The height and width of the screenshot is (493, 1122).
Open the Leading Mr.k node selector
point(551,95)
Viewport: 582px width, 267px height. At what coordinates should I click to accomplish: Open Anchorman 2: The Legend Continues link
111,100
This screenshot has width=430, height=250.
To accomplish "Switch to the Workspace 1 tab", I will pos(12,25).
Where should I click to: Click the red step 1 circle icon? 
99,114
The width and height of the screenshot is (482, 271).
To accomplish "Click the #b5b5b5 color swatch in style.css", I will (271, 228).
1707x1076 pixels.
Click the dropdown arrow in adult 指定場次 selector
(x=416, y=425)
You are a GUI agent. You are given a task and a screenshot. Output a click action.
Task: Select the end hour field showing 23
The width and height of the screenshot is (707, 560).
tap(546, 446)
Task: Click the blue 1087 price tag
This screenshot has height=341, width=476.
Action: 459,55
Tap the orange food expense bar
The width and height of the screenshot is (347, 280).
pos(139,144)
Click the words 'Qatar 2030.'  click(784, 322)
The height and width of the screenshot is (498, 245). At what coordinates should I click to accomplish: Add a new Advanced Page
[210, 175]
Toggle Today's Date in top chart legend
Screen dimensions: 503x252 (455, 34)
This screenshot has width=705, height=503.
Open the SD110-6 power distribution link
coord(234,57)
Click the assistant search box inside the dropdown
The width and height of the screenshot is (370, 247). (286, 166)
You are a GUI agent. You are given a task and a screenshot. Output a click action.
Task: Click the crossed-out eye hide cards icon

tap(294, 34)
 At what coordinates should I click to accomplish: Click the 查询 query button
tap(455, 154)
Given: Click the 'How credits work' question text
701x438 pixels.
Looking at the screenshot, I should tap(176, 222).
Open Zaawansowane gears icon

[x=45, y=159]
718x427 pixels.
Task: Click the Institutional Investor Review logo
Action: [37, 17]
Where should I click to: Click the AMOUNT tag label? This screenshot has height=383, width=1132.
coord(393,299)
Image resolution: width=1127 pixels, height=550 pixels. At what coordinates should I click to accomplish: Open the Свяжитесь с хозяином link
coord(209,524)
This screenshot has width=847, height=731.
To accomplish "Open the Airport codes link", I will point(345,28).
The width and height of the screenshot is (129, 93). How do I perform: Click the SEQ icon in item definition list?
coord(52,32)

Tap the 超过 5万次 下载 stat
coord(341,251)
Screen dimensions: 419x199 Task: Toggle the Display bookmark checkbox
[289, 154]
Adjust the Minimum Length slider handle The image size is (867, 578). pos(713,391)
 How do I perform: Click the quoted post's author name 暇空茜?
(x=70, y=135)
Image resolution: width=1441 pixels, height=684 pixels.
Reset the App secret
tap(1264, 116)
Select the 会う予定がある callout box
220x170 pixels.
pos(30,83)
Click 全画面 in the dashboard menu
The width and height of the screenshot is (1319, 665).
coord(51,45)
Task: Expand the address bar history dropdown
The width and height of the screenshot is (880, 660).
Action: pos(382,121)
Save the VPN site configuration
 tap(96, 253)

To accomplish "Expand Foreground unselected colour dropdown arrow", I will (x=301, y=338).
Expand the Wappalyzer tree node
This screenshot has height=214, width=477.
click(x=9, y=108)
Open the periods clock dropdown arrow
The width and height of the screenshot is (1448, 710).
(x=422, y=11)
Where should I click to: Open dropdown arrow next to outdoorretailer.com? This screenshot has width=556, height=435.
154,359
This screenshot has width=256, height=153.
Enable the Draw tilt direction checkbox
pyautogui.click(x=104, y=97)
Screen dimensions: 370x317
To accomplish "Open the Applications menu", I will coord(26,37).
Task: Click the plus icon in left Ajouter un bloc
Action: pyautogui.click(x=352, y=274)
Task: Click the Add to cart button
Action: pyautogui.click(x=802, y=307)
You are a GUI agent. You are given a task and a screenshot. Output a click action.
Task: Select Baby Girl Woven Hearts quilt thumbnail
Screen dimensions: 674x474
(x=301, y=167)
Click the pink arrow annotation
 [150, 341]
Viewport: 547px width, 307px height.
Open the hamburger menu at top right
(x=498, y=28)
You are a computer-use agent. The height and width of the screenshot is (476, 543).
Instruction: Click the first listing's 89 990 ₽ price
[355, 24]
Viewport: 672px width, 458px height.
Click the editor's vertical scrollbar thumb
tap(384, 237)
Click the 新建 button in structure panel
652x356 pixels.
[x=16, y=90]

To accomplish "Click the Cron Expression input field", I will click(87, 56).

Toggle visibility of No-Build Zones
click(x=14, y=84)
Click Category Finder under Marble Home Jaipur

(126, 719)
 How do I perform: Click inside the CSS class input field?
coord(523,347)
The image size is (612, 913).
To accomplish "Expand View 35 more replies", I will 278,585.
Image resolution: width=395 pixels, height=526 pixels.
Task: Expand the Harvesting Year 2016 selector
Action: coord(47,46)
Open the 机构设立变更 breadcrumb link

····················

_PROBLEM DETAILS_
All that is needed is the exact run of lines above from the line containing "This screenshot has height=341, width=476." through the line containing "Select the 会う予定がある callout box", both of them included.

_OUTPUT FOR THIS TASK_
This screenshot has height=341, width=476.
Action: 459,55
Tap the orange food expense bar
The width and height of the screenshot is (347, 280).
pos(139,144)
Click the words 'Qatar 2030.'  click(784, 322)
The height and width of the screenshot is (498, 245). At what coordinates should I click to accomplish: Add a new Advanced Page
[210, 175]
Toggle Today's Date in top chart legend
Screen dimensions: 503x252 (455, 34)
This screenshot has width=705, height=503.
Open the SD110-6 power distribution link
coord(234,57)
Click the assistant search box inside the dropdown
The width and height of the screenshot is (370, 247). (286, 166)
You are a GUI agent. You are given a task and a screenshot. Output a click action.
Task: Click the crossed-out eye hide cards icon

tap(294, 34)
 At what coordinates should I click to accomplish: Click the 查询 query button
tap(455, 154)
Given: Click the 'How credits work' question text
701x438 pixels.
Looking at the screenshot, I should tap(176, 222).
Open Zaawansowane gears icon

[x=45, y=159]
718x427 pixels.
Task: Click the Institutional Investor Review logo
Action: [37, 17]
Where should I click to: Click the AMOUNT tag label? This screenshot has height=383, width=1132.
coord(393,299)
Image resolution: width=1127 pixels, height=550 pixels. At what coordinates should I click to accomplish: Open the Свяжитесь с хозяином link
coord(209,524)
This screenshot has width=847, height=731.
To accomplish "Open the Airport codes link", I will point(345,28).
The width and height of the screenshot is (129, 93). How do I perform: Click the SEQ icon in item definition list?
coord(52,32)

Tap the 超过 5万次 下载 stat
coord(341,251)
Screen dimensions: 419x199 Task: Toggle the Display bookmark checkbox
[289, 154]
Adjust the Minimum Length slider handle The image size is (867, 578). pos(713,391)
 How do I perform: Click the quoted post's author name 暇空茜?
(x=70, y=135)
Image resolution: width=1441 pixels, height=684 pixels.
Reset the App secret
tap(1264, 116)
Select the 会う予定がある callout box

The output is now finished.